Animo negatif justru datang dari sebagian besar perempuan kalangan menak.
Keluarga dan lingkungan sekitar Dewi Sartika. Menurut mereka, tidak
seharusnyalah pelajaran-pelajaran tata krama dan baca tulis
yang sebelumnya hanya untuk kalangan priyayi kini diajarkan pada
rakyat biasa. Lalu apa bedanya kami dengan mereka, begitu protes
perempuan-perempuan menak ini. Tapi Ibu Dewi tak mau dengar. Maju terus pantang mundur. Baginya, pendidikan tak kenal kelas.
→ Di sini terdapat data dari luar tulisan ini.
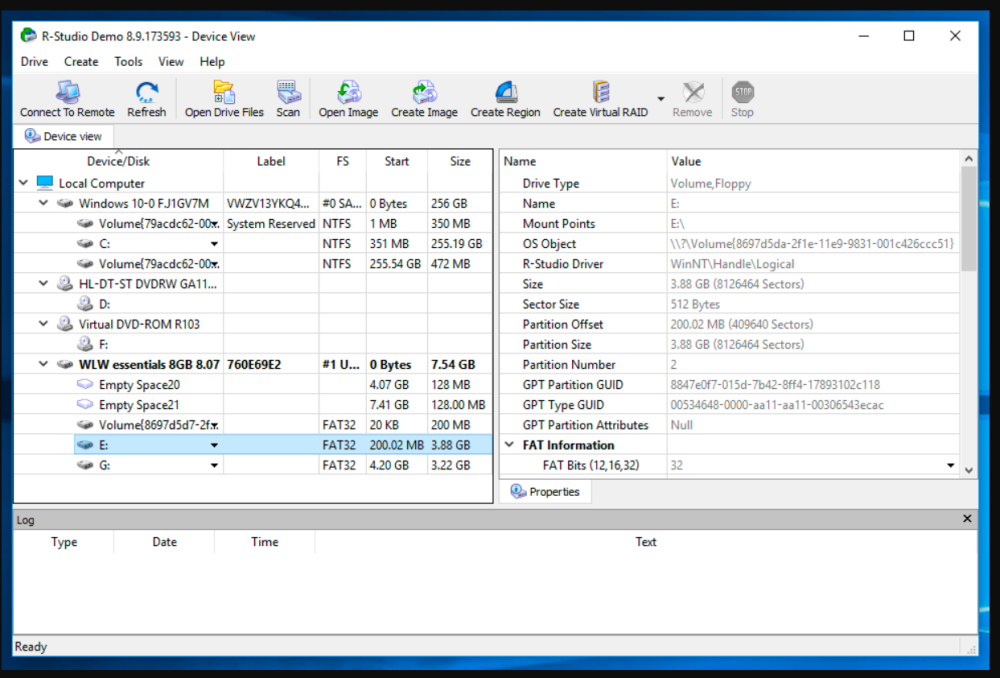Collapse the Local Computer tree node
The width and height of the screenshot is (1000, 678).
point(23,183)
Perempuan harus mandiri. Priyayi atau rakyat biasa berhak mendapatkan
pendidikan. Pendidikan adalah kunci
kemajuan bangsa.
Usaha keras
dilakukan untuk mendidik anak-anak gadis agar kelak bisa menjadi ibu rumah tangga
yang baik, bisa berdiri sendiri, luwes, dan terampil. Oleh karena itu,
pelajaran yang berhubungan dengan pembinaan rumah tangga banyak diberikannya.
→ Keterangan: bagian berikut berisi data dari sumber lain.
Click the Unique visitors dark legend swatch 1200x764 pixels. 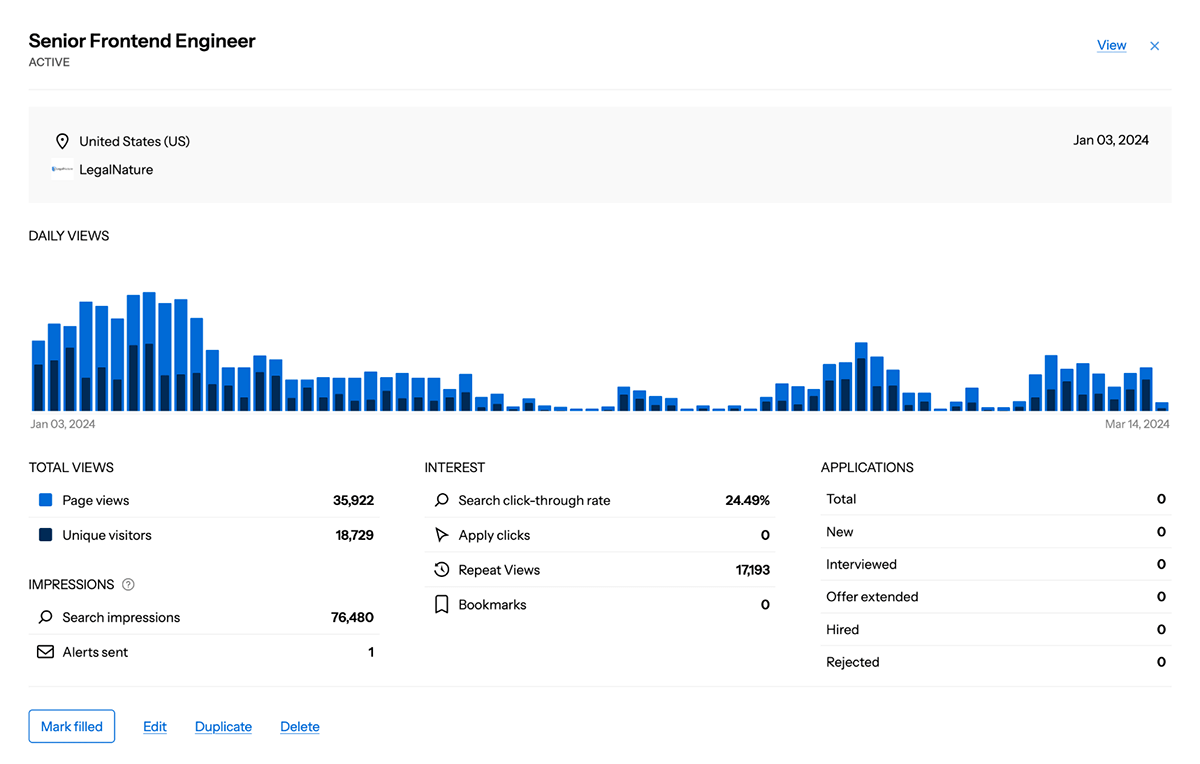(x=45, y=535)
Untuk menutupi biaya operasional sekolah, ia membanting tulang mencari dana.
Semua jerih payahnya itu tidak dirasakannya jadi beban, tapi berganti menjadi
kepuasan batin karena telah berhasil mendidik kaumnya.
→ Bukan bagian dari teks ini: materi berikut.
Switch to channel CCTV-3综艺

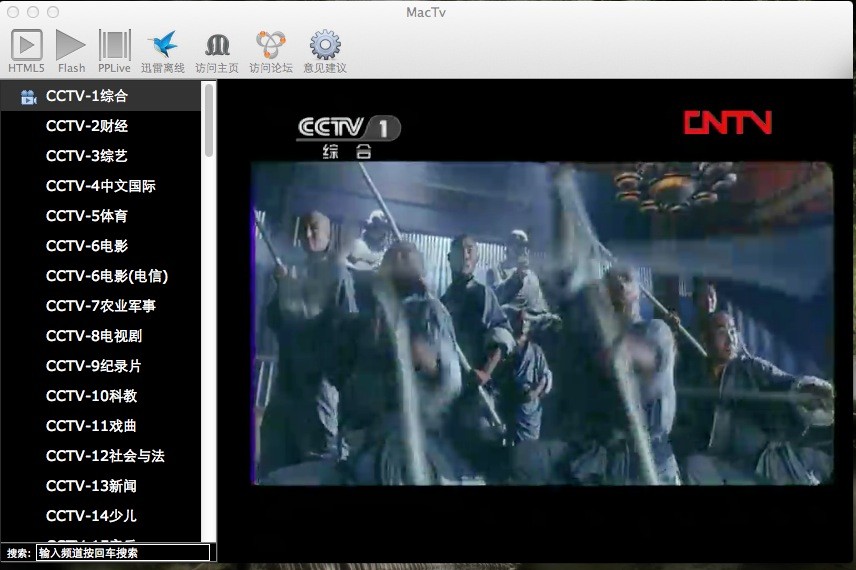pyautogui.click(x=87, y=156)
Tahun 1906, Dewi Sartika menikah dengan Raden Kanduruan
Agah Suriawinata, dari pernikahannya itu ia memiliki putra bernama R. Atot,
yang merupakan Ketua Umum BIVB, sebuah klub sepak bola yang
merupakan cikal bakal dari Persib Bandung. Suami Dewi
Sartika memiliki visi dan cita-cita yang sama, guru di Sekolah Karang Pamulang,
yang pada waktu itu merupakan Sekolah Latihan Guru. Salah satu yang menambah
semangatnya adalah dorongan dari berbagai pihak terutama dari suaminya, yang
telah banyak membantunya mewujudkan perjuangannya, baik tenaga maupun
pemikiran.
Seiring perkembangan
dan kemajuan sekolah yang dirintis oleh Dewi Sartika, mulai bermunculan
sekolah-sekolah perempuan yang lain di tanah Pasundan. Pada tahun 1912 sudah
berdiri sembilan Sakola Istri di kota-kota kabupaten (setengah dari seluruh
kota kabupaten se-Pasundan). Memasuki usia ke-sepuluh, tahun 1914, nama
sekolahnya diganti menjadi Sakola Kautamaan Istri (Sekolah Keutamaan Perempuan)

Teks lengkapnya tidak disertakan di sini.